OK, I have a question more specifically about the book. If you hadn't become a biologist, what would you have done? Do you have another fantasy career?

Yes, I think probably a computer programmer. It became quite a vice for me. I was an addict in the sort of way that I wouldn't go to bed, I wouldn't eat, I was so addicted to computer programming. I could imagine that would have been an alternative career.

The genome looks a lot like code, doesn’t it?

Very much so. That is a fascinating fact. I suspect that it had to be that way. I suspect that evolution by natural selection wouldn't work unless genetics was digital, unless genetics was a kind of branch of computer science. I think it has to be that way to be sufficiently accurate, sufficiently high fidelity, to mediate evolution by natural selection.

What puzzle or what question is getting you most excited right now?

Well, I would love to understand the origin of life. I feel that we Darwinians understand pretty much how life evolved once an accurate genetic code has appeared. But that very first step, the production of the first self-replicating entity is still a mystery, and it’s one that a lot of very clever people are working on.

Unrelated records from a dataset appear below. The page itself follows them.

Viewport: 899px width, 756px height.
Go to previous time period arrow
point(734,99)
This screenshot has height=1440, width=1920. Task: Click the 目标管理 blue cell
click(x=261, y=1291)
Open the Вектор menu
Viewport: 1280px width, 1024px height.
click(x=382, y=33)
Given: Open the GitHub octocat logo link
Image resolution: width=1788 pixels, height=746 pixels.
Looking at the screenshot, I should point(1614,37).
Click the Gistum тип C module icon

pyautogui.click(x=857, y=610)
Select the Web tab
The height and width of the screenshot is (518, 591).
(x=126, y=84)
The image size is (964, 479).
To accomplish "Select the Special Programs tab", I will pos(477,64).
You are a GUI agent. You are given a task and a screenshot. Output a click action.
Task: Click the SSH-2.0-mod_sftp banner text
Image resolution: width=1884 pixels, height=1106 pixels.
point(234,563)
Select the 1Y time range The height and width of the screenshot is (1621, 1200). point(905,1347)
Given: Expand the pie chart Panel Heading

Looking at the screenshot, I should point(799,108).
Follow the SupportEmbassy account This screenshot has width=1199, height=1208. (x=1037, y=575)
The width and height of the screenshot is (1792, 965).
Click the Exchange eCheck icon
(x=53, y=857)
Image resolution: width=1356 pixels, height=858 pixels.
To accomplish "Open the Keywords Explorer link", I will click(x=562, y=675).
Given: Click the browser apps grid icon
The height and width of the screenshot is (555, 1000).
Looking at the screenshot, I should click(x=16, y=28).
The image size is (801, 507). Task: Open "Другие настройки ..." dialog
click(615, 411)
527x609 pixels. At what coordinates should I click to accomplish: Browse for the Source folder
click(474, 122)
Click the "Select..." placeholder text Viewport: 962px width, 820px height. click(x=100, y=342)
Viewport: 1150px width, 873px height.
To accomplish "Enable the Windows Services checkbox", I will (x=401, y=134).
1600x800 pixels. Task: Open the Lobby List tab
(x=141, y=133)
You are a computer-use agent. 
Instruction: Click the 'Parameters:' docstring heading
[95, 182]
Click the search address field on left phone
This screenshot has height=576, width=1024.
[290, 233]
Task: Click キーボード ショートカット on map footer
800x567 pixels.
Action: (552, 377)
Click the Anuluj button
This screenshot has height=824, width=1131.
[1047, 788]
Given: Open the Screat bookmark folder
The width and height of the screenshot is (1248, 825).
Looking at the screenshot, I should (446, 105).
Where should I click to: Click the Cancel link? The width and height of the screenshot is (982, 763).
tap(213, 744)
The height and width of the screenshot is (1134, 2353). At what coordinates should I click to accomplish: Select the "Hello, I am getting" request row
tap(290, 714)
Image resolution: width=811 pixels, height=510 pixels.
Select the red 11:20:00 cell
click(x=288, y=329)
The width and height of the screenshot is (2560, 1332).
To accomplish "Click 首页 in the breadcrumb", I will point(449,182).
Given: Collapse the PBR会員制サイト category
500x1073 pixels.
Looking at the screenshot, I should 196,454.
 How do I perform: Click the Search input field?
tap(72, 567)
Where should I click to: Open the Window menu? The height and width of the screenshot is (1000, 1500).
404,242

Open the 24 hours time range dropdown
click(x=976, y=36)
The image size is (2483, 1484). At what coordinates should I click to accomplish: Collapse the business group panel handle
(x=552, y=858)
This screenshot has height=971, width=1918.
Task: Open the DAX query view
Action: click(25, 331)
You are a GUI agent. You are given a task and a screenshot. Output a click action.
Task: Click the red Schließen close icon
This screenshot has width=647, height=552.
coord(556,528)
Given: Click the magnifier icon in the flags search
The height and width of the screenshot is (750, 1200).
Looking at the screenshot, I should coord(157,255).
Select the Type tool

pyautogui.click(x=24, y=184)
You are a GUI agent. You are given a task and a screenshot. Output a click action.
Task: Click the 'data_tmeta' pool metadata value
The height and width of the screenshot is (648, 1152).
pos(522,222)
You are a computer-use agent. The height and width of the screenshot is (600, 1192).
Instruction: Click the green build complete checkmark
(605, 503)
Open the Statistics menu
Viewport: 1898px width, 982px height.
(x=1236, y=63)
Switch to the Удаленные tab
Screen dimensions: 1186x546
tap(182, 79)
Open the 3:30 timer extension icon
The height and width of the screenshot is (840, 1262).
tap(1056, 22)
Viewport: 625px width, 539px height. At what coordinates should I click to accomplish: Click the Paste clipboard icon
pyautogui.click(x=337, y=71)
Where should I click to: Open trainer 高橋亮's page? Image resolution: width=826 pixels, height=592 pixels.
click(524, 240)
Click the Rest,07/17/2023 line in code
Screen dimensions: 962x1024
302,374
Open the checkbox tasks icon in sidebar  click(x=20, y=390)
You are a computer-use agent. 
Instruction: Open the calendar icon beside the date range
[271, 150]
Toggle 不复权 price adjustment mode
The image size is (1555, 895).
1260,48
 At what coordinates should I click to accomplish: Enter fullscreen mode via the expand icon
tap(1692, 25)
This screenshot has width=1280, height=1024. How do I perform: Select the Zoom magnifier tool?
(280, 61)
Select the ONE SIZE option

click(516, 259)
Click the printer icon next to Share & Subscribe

Another one I suppose is the mystery of subjective consciousness. I'm intrigued by that, and I think that's a more difficult question. Subjective consciousness is a profoundly difficult question, one which should eventually yield to, probably, a combination of biology and computer science.

It is beautiful that we still have these gigantic questions, right?

Yes. And if I were a physicist, I would add, “Where do the laws of physics come from? Where do the fundamental constants come from?”

Do you think we'll ever come to the end of the questions?

I love that — I love to think about that. I find equally exciting the thought that science will come to an end and will be fully understood, on the one hand. On the other hand, there will always be another hill to climb once you've gotten over this one.

I think scientists are divided by those who think that it will come to an end and will be solved, and those who think that it will never come to an end — that there will always be new distance with questions opened up. I think that both of those possibilities are entrancing.